I attended a hackfest for the alleged purpose of furthering data transparency and other such entertainment. I expected a full-blown circus of idiocy based on the lead-up: instructions to sign up to websites for the purpose of Centralizing things, downloading iPhone SDKs, and other blatant evidence of Not Actually Getting It At All.
Imagine my surprise when I get to the registration desk and they offer me a photography opt-out. Now everyone knows that privacy opt-outs don’t work; either they’re ineffective or they are effective at a cost far greater than anyone should pay, but I appreciated the gesture anyway. So I received a badge advertising my first name and the fact that I was unwilling to be photographed. Spoiler alert: I was photographed at least six times. I have now cleverly changed my hairstyle so that no one can recognize me.
After people had arrived and rubbed elbows and consumed things, the grand dignitaries took the stage for spectacles of egoism so great that relativity made Dan Kaminsky look almost like a humble and reasonable human being.
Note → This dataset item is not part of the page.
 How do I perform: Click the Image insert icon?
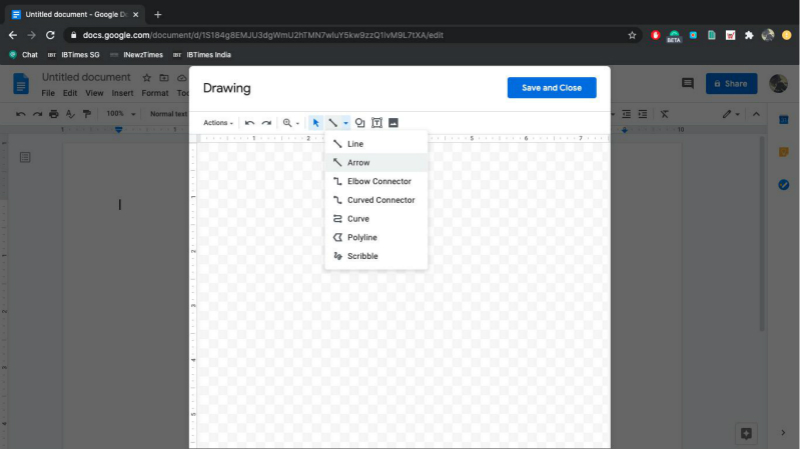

This was succeeded by some organizing, coding, and ridiculousness. The group I landed in contained two employees of the advertising industry and one of the U.S. government. There was also someone I refer to as “ultracompetent astronut”.
Some things that were apparent: people
- really don’t understand the issues
- don’t care about or understand licensing
- are prone to insistent on the necessity of Github even when they don’t know how to use it
- don’t see why opt-outs are inherently flawed
- are perfectly willing to trade in their privacy for minimal return
- are sometimes willing to trade their privacy for different privacy
- insist that I should write in Python even when it turns out that I could have been using a real language
- still think that the threat model is only about what information you leak or choose to divulge about yourself, and not about other people informing on you.